NOTE:  To find out if you have a particular program installed on your system, try entering the word which followed by a space and the program name at a Linux command prompt.  If the program is installed on your system, it should show you the path to the file.  Note that you will probably need to use the full path and filename if you are attempting to run the program from a shell script or a cron job!

  • tv_cat – Concatenate XMLTV listings files. The man page description says, “Read one or more XMLTV files and write a file to standard ouput whose programmes are the concatenation of the programmes in the input files, and whose channels are the union of the channels in the input files.”  Or in simple terms, it merges XMLTV format files together.  This program may already be on your backend system but if it’s not, you can typically install it on a Ubuntu/Debian-based system (and possibly in some other Linux distros) by installing the xmltv package.  tv_cat is a bit picky about the format of the files it will combine, so check the output carefully to make sure it is including all the channels.  I had some issues using tv_cat with TVHeadEnd, and wound up using a small quick-and-dirty Perl script to combine XMLTV listings files instead.
  • sed – Stream EDitor. This is a utility built into just about EVERY Unix/Linux system out there, and it’s probably available for Windows in some form also. sed is more or less a one-trick pony – it searches for text and replaces it with something else.  You can use it to resolve duplicate channel ID’s in two different XMLTV files by changing them in one of the files, using a command of the form sed -i ‘s/original text/replacement text/’ filename but note that there are some potential “gotchas”, so read the documentation first.  For example, if either the search or replace string contains a / character, it mush be “escaped” with a backward slash, so as not to be confused with the / delimiter character.  So if, for example, your search or replace string included the closing tag </display-name> you’d use <\/display-name> instead. (EDIT: You can also change the delimiter character to avoid this issue – see the first comment below).

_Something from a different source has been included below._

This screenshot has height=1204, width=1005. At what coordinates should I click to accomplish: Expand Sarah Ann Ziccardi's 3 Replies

    I will note that there are some “purists” out there that will say that you should never use sed to manipulate an XML file, even though it’s easy and (if you are careful to use unique strings that don’t appear anyplace that you don’t want to change) fairly foolproof, so I suppose I had better mention a tool that is specifically intended for manipulating XML files…

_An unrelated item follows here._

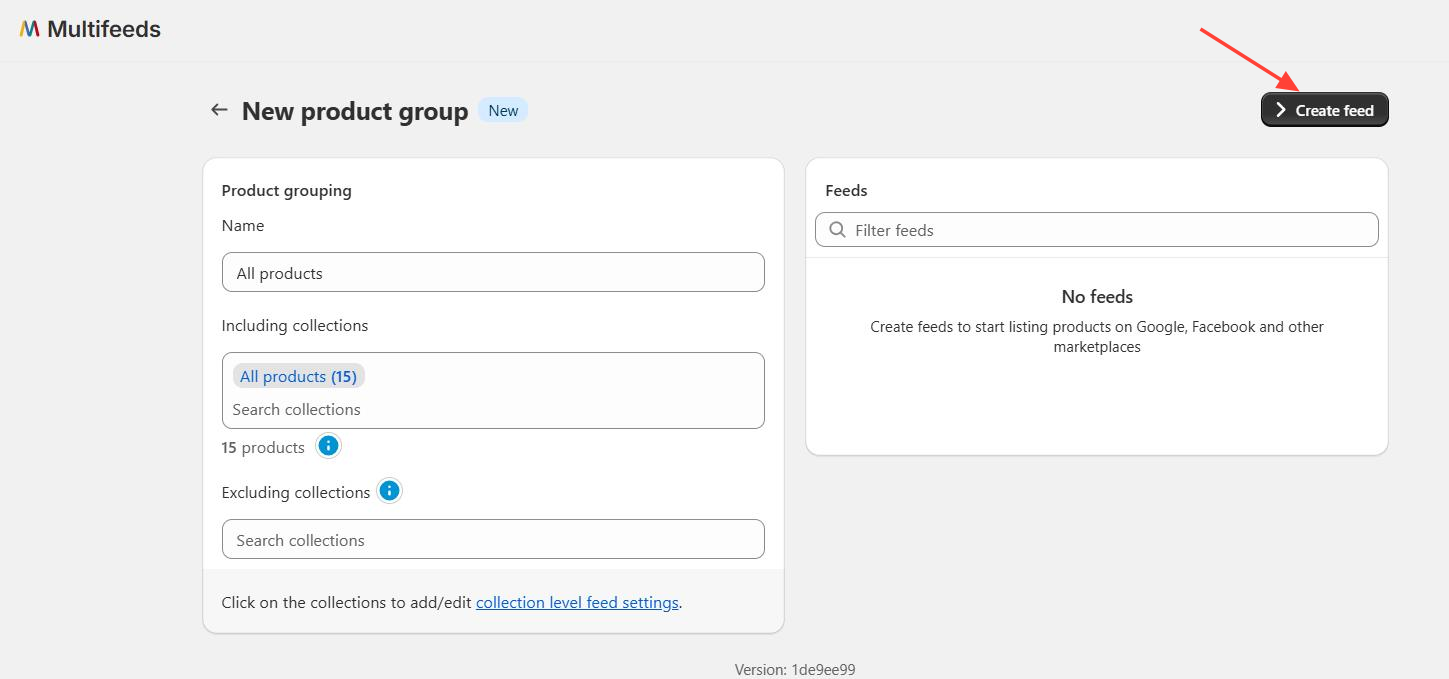Click the Feeds panel heading
1449x679 pixels.
tap(846, 190)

  • xmlstarlet – command line XML toolkit. According to the description, “XMLStarlet is a set of command line utilities (tools) which can be used to transform, query, validate, and edit XML documents and files using simple set of shell commands in similar way it is done for plain text files using UNIX grep, sed, awk, diff, patch, join, etc commands.” This is another one that you will likely find in your Linux distribution’s repository, at least if you are running a version of Ubuntu or Debian.  This one offers you a lot more flexibility in manipulating XML files, but at the expense of being somewhat more complicated to use.

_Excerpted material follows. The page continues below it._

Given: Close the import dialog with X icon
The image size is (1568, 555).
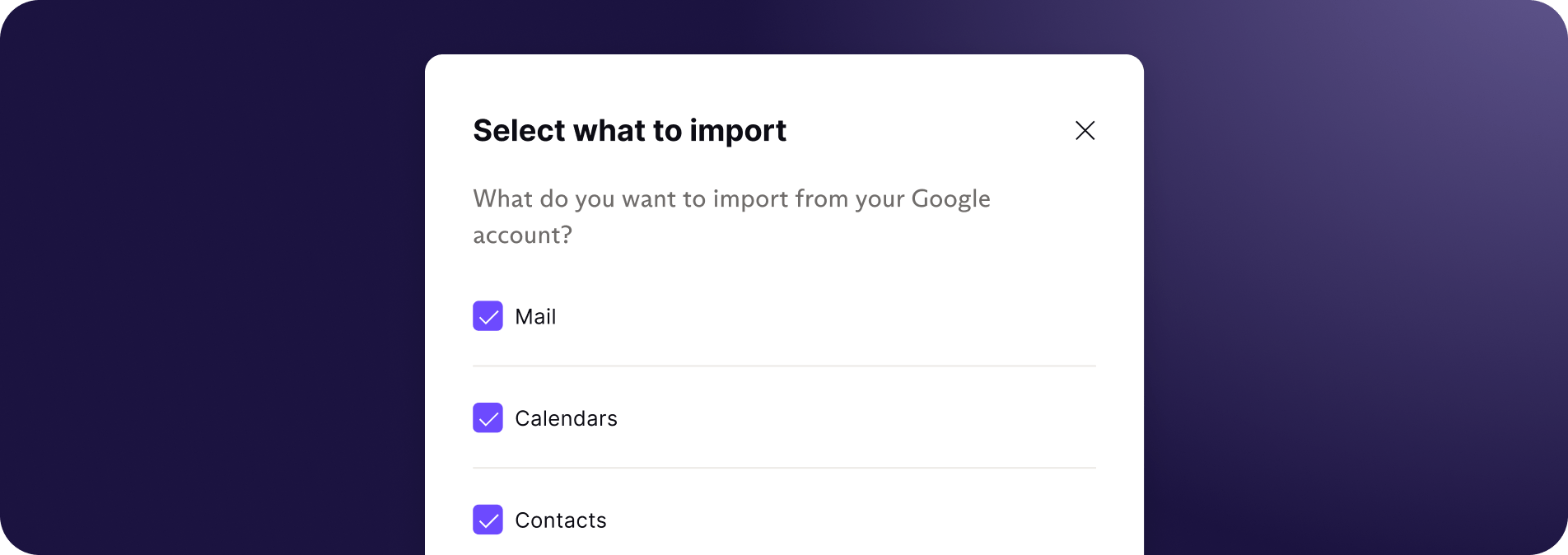Looking at the screenshot, I should 1085,130.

Since xmlstarlet is a bit difficult for some users to wrap their heads around, I will give here some actual examples of how it could be used on an XMLTV format file, but please note that I am no expert with this so if you have a different proposed usage, please try to figure it out for yourself using the handy documentation, available as a web page or in PDF format.  No offense, but better you should spend a couple hours trying to figure out the correct syntax to achieve whatever results you want than me! 🙂

1. Remove all “Local Programming” entries from an XMLTV file named xmltv.xml and save to newfile.xml:
xmlstarlet ed --delete "//programme[title='Local Programming']" xmltv.xml >newfile.xml
2. Same as above but only for one specific channel:
xmlstarlet ed --delete "//programme[title='Local Programming'][@channel='someid.someaddress.com']" xmltv.xml >newfile.xml
3. To change the value of @channel wherever it appears in the file:
xmlstarlet ed -u "//programme[@channel='someid.someaddress.com']/@channel" -v 'newid.newaddress.com' xmltv.xml
4. To extract all entries for a specific channel to a separate file (non-destructive – does not change the original file):
xmlstarlet sel -t -m "//programme[@channel='someid.someaddress.com']" -c . -n oldfile.xml >newfile.xml

Note that I am not saying that any of the above are the best example of how to do something.  As you can see, especially from the last example given, this program has some rather non-intuitive syntax for its command line arguments (to put it mildly).  If you have any additional – or better – examples of using xmlstarlet to manipulate XMLTV files, please leave them in a comment and I will consider adding them here.

That said, if you need to do an operation on an XMLTV file and don’t want to write a program or script to do it yourself, xmlstarlet could be your salvation – IF you can figure out how to use it!